▶ [EXERCISE DIRECTIONS]: The output is the line holding "Click the camera speed icon" and all lines after it to the end of the records below; restate them unchanged and add nothing.

── EXTRACTED MATERIAL ──

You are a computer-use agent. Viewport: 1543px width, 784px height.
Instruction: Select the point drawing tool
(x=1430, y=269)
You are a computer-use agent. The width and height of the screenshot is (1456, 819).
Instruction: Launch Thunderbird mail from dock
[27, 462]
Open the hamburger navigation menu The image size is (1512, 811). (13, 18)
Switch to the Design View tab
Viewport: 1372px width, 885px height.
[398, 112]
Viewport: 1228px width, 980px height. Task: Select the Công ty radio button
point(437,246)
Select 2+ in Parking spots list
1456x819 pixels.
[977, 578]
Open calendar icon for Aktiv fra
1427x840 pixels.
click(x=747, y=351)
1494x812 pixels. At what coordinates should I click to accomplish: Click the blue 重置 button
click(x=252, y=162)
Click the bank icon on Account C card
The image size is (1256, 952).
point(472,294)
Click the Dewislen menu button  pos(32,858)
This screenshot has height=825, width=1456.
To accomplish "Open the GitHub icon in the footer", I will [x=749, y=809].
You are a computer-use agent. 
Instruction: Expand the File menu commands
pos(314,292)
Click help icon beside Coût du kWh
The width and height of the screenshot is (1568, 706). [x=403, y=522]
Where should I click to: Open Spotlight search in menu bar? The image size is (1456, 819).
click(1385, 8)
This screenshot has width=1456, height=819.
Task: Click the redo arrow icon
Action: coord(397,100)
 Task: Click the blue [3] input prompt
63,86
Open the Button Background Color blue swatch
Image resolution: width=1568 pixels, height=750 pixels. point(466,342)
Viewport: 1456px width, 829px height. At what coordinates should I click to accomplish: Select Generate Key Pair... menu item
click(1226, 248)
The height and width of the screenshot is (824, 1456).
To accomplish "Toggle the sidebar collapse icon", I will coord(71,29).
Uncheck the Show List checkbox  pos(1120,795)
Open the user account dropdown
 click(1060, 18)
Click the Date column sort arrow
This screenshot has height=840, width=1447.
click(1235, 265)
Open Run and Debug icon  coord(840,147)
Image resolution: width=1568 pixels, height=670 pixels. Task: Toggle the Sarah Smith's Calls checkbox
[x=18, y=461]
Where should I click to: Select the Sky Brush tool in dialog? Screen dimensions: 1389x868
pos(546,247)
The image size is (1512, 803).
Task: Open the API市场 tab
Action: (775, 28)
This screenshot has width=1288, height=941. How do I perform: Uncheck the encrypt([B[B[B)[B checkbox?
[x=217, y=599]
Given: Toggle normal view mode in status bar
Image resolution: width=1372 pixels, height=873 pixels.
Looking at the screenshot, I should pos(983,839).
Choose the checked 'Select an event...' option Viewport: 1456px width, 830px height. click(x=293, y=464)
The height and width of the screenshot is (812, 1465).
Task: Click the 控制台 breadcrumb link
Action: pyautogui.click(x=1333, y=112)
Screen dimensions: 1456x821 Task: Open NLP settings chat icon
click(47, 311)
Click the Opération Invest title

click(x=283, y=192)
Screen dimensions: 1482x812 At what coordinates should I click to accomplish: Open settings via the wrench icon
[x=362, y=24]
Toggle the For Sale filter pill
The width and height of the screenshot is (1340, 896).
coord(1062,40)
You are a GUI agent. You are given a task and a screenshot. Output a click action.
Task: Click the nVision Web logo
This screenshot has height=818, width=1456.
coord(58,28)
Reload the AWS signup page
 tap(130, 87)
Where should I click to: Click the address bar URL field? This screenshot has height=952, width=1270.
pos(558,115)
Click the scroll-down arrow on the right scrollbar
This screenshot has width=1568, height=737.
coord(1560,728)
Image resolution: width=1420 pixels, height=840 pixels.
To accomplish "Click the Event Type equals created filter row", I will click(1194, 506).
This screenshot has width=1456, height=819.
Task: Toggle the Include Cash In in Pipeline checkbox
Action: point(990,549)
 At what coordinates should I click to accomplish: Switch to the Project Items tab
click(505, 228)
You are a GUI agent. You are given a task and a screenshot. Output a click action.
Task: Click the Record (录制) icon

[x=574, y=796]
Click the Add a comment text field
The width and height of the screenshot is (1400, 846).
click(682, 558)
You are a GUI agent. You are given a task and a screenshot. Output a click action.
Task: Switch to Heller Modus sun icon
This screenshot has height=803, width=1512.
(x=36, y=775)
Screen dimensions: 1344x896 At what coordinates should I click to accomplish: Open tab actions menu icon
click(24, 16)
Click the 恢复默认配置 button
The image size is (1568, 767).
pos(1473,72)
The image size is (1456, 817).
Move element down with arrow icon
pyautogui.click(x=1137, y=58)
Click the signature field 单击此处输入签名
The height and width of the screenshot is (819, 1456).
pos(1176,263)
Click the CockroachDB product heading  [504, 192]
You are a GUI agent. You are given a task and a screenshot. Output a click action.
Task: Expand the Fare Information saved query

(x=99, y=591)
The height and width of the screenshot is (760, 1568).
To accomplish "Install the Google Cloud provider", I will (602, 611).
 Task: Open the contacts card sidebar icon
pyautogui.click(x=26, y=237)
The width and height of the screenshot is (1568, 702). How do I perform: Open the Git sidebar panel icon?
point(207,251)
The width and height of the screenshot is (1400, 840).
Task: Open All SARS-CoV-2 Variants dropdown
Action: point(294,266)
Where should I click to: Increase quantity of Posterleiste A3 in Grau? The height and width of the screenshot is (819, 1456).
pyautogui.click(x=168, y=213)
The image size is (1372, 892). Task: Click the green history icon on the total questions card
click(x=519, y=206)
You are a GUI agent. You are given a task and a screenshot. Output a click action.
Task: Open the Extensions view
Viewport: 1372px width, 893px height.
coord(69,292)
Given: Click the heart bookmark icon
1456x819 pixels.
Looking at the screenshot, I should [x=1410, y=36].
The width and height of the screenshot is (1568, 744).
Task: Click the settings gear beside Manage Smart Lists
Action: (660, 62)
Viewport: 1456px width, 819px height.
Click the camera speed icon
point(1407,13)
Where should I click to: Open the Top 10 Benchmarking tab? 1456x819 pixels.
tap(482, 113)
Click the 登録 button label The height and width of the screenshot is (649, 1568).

───

▶ [WRITTEN ANSWER]:
Click the camera speed icon
point(1407,13)
Where should I click to: Open the Top 10 Benchmarking tab? 1456x819 pixels.
tap(482, 113)
Click the 登録 button label The height and width of the screenshot is (649, 1568).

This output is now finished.